American Society of Clinical Oncology, Journal of Clinical Oncology, 14(37), p. 1209-1216, 2019
DOI: 10.1200/jco.18.01074
Full text: Unavailable
PURPOSE Comparative efficacy research performed using population registries can be subject to significant bias. There is an absence of objective data demonstrating factors that can sufficiently reduce bias and provide accurate results. METHODS MEDLINE was searched from January 2000 to October 2016 for observational studies comparing two treatment regimens for any diagnosis of cancer, using SEER, SEER-Medicare, or the National Cancer Database. Reporting quality and statistical methods were assessed using components of the STROBE criteria. Randomized trials comparing the same treatment regimens were identified. Primary outcome was correlation between survival hazard ratio (HR) estimates provided by the observational studies and randomized trials. Secondary outcomes included agreement between matched pairs and predictors of agreement.
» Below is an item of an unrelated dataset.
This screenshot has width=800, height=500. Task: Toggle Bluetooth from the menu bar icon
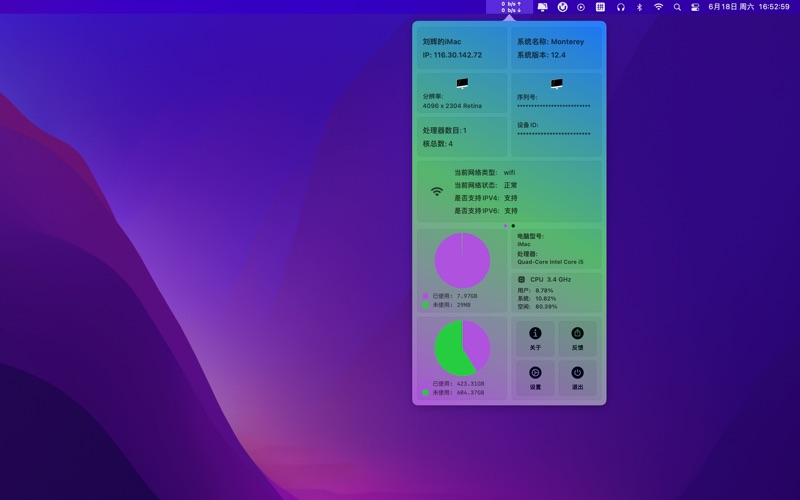639,7
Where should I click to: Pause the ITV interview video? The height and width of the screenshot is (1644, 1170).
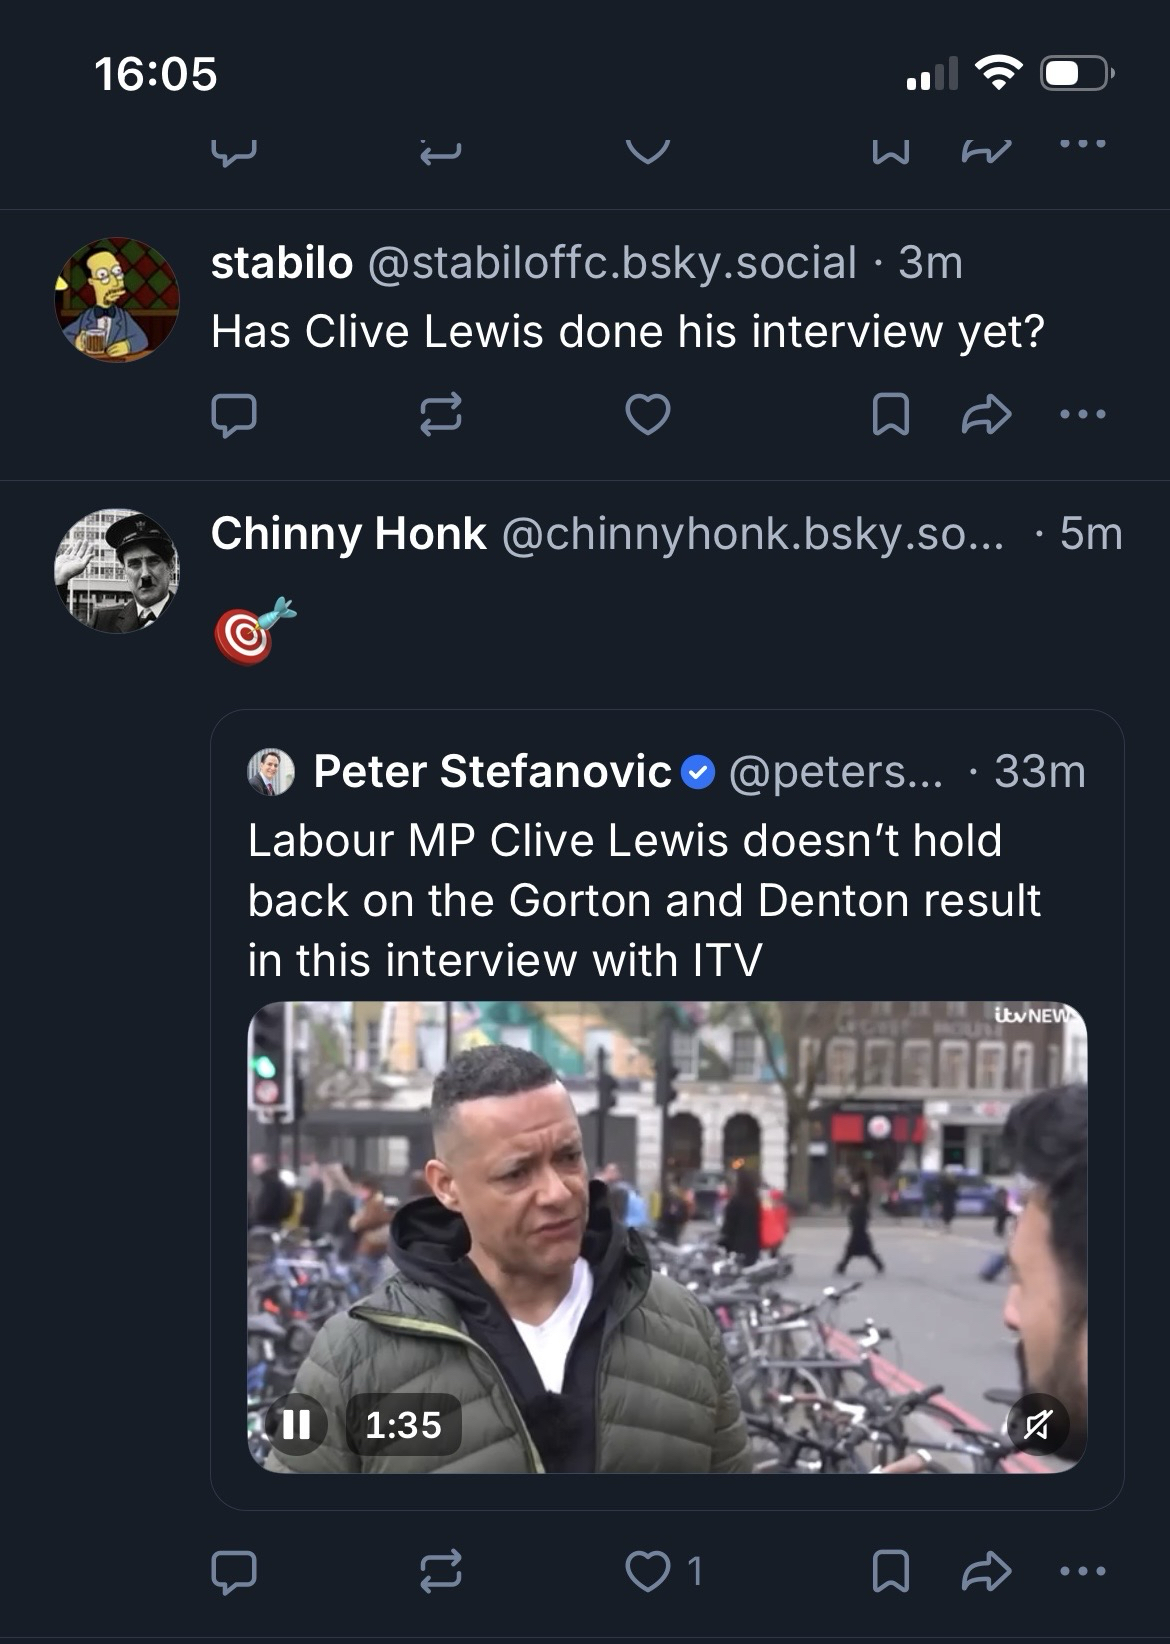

RESULTS Of 3,657 studies reviewed, 350 treatment comparisons met eligibility criteria and were matched to 121 randomized trials. There was no significant correlation between the HR estimates reported by observational studies and randomized trials (concordance correlation coefficient, 0.083; 95% CI, −0.068 to 0.230). Forty percent of matched studies were in agreement regarding treatment effects (κ, 0.037; 95% CI, −0.027 to 0.1), and 62% of the observational study HRs fell within the 95% CIs of the randomized trials. Cancer type, data source, reporting quality, adjustment for age, stage, or comorbidities, use of propensity weighting, instrumental variable or sensitivity analysis, and well-matched study population did not predict agreement. CONCLUSION We were unable to identify any modifiable factor present in population-based observational studies that improved agreement with randomized trials. There was no agreement beyond what is expected by chance, regardless of reporting quality or statistical rigor of the observational study. Future work is needed to identify reliable methods for conducting population-based comparative efficacy research.